Zu erledigende Aufgabe:
Sammle sämtliche Zeilen der Daten, in denen die Zeichenfolge „breadcrumb“ vorkommt, und gib sie wieder. Groß- und Kleinschreibung ist dabei zu beachten.

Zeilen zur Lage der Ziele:
☆ ☆ ☆ ☆ ☆ ☆ ☆

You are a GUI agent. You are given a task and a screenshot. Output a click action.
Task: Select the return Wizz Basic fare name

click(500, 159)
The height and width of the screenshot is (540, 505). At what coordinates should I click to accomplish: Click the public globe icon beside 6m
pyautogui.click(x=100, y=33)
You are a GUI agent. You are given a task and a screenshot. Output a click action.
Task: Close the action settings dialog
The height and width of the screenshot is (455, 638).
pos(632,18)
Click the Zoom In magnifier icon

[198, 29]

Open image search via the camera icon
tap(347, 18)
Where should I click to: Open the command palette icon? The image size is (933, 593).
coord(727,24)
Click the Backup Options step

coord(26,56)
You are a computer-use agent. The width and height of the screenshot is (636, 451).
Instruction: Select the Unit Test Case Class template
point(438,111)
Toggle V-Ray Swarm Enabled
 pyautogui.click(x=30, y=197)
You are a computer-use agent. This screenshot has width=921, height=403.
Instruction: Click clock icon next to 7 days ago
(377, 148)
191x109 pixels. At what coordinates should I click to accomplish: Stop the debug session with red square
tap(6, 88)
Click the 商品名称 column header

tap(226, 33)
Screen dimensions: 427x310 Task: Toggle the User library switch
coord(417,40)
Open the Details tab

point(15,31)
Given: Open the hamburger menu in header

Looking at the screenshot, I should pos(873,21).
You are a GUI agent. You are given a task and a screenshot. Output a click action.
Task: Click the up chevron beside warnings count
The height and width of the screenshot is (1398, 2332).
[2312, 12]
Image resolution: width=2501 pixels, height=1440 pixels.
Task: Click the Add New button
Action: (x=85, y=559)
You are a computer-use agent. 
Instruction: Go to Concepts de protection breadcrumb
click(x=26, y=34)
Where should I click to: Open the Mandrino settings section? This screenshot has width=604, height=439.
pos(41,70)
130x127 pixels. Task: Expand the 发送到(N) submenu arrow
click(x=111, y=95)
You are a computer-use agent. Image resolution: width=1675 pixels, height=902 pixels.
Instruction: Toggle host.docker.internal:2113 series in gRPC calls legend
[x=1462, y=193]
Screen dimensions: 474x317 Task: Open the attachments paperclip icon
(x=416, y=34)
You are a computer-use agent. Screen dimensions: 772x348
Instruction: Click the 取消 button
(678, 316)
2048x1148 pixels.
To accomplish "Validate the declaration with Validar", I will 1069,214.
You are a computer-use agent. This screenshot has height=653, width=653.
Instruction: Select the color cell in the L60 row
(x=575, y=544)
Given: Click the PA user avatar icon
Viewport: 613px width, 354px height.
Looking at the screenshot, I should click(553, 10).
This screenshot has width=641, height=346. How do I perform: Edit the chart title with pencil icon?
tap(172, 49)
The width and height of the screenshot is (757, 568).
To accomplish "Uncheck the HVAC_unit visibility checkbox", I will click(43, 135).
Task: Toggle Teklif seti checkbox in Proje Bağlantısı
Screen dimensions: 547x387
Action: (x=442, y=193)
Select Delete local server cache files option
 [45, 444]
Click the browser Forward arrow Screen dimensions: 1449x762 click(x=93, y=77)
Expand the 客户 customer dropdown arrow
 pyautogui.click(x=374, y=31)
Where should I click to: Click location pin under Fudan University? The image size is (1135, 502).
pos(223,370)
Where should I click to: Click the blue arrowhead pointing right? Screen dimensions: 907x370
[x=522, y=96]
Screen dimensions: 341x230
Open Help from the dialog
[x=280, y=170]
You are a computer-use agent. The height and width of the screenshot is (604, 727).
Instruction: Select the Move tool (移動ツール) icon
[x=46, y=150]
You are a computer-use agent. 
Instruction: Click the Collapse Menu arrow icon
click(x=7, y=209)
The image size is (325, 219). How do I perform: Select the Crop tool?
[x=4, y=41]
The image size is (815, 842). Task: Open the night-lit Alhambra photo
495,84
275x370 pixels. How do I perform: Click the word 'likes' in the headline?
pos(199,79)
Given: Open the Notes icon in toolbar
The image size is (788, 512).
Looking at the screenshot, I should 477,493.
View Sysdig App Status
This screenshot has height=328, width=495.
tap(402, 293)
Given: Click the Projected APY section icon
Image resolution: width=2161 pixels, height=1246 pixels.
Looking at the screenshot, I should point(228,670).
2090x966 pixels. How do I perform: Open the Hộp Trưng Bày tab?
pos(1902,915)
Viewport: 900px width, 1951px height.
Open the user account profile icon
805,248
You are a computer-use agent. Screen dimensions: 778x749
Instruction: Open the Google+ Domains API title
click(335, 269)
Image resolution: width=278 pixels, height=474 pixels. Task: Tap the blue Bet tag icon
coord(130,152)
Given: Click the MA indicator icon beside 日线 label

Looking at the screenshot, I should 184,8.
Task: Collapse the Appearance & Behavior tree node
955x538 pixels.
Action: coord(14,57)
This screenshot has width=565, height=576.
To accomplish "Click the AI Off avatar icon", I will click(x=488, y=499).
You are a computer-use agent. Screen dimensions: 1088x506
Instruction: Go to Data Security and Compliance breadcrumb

☆ ☆ ☆ ☆ ☆ ☆ ☆

Ergebnis der Übung:
Instruction: Go to Concepts de protection breadcrumb
Instruction: Go to Data Security and Compliance breadcrumb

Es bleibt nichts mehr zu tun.